Kritik bahwa kekerasan berwajah agama itu tidak dapat
dilepaskan dari proses pendidikan agama yang cenderung memperkeras identitas
keagamaan secara eksklusif dan secara bersamaan menumpulkan kepekaan sesama
umat yang berbeda keyakinan. Klaim kebenaran (truth claims) suatu agama oleh pemeluknya acapkali
dijadikan dasar untuk menegasikan keberadaan pemeluk agama lainnya. Dalam
kehidupan masyarakat yang sangat majemuk baik dari aspek agama maupun etnik, tentu
saja hal ini tidak menguntungkan bagi harapan terciptanya sebuah kehidupan umat
beragama yang harmonis, toleran dan dialogis.[3]
Masyarakat sebagai suatu
sistem sosial yang majemuk, terlingkup di dalamnya berbagai komposisi sosial
dan aliran. Heteregonitas masyarakat tersebut membuat sistem sosial selalu
terus progresif dan berjalan dinamis. Akan tetapi, heterogenitas dalam
masyarakat di sisi lain akan mengakibatkan rawannya terjadi konflik di antara
sesama masyarakat. Terjadinya konflik lebih disebabkan oleh pengelolaan
stratifikasi sosial dalam masyarakat tidak berfungsi. Berbagai pendekatan teori
telah diupayakan oleh beberapa sosiolog untuk meneliti kestabilan terhadap
tingkat kerawanan sosial tersebut, tetapi kebanyakan sosiolog tersebut
mengacuhkan analisa konflik sosial. Kaum fungsional struktural misalnya,
melihat bahwa konflik hanyalah manifes dari disfungsinya sebuah struktur dalam
masyarakat dan melihat masyarakat hanya sebagai sebuah struktur yang paten.
Sebagai
antitesa dari teori tersebut, dalam melihat struktur masyarakat maka muncullah
teori baru, yakni strukturalisme konflik. Teori ini mengemukakan
kondisi-kondisi di mana secara positif, konflik membantu mempertahankan
struktur sosial. Konflik sebagai proses sosial dapat merupakan mekanisme
lewat mana kelompok-kelompok dan batas-batasnya terbentuk dan dipertahankan.

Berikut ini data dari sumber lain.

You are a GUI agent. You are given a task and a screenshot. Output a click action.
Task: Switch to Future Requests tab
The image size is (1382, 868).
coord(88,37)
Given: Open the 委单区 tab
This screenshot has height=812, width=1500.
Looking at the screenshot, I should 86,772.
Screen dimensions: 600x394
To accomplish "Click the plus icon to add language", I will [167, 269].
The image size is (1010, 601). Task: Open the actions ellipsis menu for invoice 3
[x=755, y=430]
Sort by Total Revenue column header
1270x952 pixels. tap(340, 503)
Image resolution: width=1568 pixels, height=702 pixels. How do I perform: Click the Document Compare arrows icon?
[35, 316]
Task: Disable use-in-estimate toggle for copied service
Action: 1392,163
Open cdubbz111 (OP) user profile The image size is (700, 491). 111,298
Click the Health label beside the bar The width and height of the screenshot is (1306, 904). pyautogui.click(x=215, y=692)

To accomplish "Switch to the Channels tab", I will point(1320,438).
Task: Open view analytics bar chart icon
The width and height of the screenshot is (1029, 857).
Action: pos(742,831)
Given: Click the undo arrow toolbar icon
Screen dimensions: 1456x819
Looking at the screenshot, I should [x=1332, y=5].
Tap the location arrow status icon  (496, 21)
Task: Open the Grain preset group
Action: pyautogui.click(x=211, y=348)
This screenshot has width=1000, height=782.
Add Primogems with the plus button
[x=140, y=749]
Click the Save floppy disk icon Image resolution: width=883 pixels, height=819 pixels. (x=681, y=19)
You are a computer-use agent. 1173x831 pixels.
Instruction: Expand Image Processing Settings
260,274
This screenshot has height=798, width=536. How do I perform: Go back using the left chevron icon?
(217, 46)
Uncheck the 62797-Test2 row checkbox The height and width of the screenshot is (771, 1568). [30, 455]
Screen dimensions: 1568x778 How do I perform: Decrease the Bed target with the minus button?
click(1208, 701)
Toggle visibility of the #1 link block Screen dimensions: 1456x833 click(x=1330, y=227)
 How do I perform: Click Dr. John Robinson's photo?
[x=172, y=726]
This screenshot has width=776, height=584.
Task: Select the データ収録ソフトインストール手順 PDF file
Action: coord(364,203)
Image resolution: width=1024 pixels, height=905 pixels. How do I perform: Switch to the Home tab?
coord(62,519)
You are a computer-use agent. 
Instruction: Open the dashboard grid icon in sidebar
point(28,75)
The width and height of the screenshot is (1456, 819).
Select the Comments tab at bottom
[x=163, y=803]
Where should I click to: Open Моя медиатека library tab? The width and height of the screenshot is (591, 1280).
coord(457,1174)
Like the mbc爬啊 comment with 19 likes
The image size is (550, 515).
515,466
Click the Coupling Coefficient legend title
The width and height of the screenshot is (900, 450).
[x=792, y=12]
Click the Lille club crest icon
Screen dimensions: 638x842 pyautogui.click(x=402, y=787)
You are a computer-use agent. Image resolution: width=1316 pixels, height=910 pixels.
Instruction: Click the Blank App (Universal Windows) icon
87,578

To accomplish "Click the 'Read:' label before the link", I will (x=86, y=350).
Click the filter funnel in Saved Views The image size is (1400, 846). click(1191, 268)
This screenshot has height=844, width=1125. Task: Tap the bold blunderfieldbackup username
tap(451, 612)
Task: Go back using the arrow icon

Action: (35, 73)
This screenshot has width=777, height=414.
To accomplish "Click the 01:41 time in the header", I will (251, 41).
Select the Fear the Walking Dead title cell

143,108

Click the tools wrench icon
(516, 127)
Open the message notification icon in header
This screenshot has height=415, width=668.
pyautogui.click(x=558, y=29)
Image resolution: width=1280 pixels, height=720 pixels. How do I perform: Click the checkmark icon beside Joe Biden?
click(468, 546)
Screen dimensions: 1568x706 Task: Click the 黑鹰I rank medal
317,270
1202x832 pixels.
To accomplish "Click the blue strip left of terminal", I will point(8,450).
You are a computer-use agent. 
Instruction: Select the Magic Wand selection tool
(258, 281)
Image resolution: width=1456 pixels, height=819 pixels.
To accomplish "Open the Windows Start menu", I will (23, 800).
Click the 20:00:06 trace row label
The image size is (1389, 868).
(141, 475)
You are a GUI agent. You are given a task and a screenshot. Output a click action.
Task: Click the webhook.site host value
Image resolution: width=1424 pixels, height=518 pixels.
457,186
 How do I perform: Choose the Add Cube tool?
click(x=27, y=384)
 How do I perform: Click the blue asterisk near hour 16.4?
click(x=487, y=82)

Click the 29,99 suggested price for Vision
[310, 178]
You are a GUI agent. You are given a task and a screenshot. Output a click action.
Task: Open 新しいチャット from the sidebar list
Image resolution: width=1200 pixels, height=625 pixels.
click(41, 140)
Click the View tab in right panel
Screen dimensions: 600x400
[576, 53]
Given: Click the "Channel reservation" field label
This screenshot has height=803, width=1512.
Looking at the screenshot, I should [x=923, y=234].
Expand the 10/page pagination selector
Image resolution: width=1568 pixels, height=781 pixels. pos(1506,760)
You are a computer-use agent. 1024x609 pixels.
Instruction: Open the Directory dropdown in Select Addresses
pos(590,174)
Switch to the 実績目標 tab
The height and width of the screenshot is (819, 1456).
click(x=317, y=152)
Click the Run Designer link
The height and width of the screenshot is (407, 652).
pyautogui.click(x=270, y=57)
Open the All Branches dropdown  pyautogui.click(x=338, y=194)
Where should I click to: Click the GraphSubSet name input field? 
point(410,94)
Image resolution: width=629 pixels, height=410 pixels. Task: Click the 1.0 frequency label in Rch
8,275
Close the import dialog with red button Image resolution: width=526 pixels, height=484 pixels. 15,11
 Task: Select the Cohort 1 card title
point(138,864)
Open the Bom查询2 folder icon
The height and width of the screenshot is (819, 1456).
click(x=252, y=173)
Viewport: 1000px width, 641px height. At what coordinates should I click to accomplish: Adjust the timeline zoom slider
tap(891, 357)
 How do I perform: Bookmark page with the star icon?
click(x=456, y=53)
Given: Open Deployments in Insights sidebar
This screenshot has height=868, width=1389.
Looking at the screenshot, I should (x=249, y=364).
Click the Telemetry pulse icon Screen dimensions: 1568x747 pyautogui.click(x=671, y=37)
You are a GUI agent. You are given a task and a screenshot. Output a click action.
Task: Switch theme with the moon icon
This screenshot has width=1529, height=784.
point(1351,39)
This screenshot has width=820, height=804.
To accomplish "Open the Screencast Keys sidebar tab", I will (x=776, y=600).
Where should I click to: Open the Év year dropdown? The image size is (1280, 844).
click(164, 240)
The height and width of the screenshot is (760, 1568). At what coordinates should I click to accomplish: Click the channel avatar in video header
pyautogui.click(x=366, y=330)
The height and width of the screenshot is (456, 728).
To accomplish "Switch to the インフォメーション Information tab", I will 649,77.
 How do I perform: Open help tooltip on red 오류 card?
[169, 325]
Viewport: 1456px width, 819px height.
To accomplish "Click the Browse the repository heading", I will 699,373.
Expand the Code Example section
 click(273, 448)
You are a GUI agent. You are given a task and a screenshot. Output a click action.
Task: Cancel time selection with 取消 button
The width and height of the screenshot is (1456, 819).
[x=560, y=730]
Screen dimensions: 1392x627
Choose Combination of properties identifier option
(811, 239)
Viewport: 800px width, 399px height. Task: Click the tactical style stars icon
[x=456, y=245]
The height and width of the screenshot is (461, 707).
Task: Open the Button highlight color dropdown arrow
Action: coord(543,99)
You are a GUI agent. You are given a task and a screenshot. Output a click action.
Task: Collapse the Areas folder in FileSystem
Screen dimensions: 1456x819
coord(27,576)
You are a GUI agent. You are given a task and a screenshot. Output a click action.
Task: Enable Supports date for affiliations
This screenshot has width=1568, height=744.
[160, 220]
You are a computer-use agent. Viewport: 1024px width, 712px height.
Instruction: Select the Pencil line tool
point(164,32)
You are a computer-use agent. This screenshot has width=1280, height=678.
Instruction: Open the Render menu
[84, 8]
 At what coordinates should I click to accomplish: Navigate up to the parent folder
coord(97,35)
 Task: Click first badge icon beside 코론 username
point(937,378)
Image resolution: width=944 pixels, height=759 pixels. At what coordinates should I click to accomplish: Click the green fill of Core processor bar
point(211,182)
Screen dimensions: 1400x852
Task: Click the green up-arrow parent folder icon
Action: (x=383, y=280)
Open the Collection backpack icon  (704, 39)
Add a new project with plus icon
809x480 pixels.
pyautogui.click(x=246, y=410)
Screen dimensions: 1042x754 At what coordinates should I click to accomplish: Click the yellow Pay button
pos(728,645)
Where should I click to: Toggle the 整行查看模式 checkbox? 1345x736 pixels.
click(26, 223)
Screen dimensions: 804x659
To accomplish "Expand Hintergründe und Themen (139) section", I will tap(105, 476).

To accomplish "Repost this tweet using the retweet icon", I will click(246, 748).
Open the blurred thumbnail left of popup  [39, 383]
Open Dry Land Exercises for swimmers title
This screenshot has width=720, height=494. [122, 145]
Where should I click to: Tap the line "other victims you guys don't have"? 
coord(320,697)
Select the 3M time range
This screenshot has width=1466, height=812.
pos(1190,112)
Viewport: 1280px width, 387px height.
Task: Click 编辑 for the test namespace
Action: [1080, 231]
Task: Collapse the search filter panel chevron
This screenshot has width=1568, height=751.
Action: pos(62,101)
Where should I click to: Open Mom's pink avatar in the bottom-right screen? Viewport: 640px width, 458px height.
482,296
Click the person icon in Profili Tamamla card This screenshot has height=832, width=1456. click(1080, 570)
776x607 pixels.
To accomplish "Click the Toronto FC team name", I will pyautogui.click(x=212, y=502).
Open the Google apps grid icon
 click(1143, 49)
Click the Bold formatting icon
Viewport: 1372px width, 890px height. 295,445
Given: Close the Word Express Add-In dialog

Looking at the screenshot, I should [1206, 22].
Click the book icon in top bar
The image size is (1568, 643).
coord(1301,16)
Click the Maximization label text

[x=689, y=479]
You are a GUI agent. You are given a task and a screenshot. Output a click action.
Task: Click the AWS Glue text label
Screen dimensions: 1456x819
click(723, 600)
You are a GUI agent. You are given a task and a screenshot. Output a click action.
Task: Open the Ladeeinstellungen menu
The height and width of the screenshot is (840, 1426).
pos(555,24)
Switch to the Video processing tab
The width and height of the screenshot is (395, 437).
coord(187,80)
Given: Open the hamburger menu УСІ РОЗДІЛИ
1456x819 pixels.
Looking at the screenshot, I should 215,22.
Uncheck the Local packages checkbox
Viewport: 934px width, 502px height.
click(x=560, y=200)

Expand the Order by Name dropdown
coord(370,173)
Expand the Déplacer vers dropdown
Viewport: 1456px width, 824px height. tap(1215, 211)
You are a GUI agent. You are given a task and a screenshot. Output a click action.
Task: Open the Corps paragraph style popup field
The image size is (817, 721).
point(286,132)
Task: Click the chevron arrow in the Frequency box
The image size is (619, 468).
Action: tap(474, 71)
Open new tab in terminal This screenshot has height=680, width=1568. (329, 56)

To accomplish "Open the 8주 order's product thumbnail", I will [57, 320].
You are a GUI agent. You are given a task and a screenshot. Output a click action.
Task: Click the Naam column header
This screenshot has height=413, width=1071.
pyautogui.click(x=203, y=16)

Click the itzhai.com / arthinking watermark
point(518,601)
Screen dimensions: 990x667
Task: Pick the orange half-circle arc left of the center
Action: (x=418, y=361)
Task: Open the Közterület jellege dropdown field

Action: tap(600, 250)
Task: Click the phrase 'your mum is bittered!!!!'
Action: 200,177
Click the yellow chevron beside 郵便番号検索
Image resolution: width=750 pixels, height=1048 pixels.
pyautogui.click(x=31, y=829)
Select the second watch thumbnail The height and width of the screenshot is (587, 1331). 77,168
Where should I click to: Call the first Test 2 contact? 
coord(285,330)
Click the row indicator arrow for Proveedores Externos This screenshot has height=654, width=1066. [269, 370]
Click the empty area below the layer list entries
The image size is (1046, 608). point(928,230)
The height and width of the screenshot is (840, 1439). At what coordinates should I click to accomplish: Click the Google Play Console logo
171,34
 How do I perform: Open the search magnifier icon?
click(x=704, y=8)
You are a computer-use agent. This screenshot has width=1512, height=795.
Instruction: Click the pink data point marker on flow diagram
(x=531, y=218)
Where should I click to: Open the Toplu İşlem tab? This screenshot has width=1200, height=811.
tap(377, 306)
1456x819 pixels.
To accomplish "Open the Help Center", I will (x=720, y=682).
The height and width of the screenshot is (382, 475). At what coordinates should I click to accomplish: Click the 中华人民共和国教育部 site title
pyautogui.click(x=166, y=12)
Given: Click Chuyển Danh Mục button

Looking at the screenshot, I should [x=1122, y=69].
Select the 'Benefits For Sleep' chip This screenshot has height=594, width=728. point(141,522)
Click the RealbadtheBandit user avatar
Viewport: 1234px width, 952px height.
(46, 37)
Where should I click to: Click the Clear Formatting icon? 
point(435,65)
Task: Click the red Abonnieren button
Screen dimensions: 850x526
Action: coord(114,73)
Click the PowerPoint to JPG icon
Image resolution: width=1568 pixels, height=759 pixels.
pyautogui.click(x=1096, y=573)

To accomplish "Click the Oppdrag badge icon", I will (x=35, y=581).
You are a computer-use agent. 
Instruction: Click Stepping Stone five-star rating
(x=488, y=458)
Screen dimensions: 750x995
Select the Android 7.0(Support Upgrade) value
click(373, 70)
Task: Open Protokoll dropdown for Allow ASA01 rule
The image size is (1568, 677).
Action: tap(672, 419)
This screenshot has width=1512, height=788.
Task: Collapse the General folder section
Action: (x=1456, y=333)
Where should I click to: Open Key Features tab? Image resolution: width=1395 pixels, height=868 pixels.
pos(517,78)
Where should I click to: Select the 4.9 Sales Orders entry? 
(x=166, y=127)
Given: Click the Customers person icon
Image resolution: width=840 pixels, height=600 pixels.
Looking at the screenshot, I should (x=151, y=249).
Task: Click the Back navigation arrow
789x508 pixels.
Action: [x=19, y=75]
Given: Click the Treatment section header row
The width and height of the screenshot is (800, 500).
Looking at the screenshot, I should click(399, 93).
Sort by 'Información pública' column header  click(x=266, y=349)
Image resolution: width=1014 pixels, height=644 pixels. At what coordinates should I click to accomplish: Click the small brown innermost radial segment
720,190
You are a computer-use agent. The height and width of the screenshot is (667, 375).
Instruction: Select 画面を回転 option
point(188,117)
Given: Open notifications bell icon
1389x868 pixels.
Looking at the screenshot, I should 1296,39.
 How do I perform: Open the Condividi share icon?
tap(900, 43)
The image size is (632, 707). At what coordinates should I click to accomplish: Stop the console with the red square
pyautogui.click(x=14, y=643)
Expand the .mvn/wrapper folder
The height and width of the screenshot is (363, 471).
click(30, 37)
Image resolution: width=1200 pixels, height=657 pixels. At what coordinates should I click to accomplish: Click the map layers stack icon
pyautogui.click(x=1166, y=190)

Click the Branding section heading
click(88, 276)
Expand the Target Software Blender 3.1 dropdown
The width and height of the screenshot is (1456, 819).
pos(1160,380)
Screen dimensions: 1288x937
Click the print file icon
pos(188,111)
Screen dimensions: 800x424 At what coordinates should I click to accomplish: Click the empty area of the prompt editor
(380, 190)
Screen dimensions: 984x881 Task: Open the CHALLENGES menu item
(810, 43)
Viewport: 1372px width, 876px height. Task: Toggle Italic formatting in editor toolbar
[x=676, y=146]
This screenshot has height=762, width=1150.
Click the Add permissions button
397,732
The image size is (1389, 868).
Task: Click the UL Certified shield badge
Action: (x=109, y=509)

Selanjutnya konflik dapat menyatukan para anggota kelompok lewat pengukuhan
kembali identitas kelompok.
Di
dalam teori konflik dikenal adanya ukuran kepentingan sebagai unsur dasar dari
kehidupan sosial, bukan berdasarkan nilai. Dengan demikian, kehidupan sosial
melibatkan dorongan atau terjadinya dinamisasi bahkan dengan berbagai
gesekan-gesekan sosial bila diperlukan. Dari gesekan tersebut sebagian yang
bertentangan dengan sebuah gesekan atau yang pro pada reaksi aksi mengambil
jalur oposisi. Dari gerakan ini dapat melahirkan konflik struktural. Dari
konflik ini memicu lahirnya kecenderungan kehidupan sosial yang selalu
mementingkan kelompok. Akhirnya, terjadi perbedaan yang menonjol yang
melibatkan kekuasaan, menyebabkan sistem sosial terintegrasi dan ditimpa oleh
berbagai bentuk kontradiksi. Kemudian sistem sosial cenderung selalu berubah.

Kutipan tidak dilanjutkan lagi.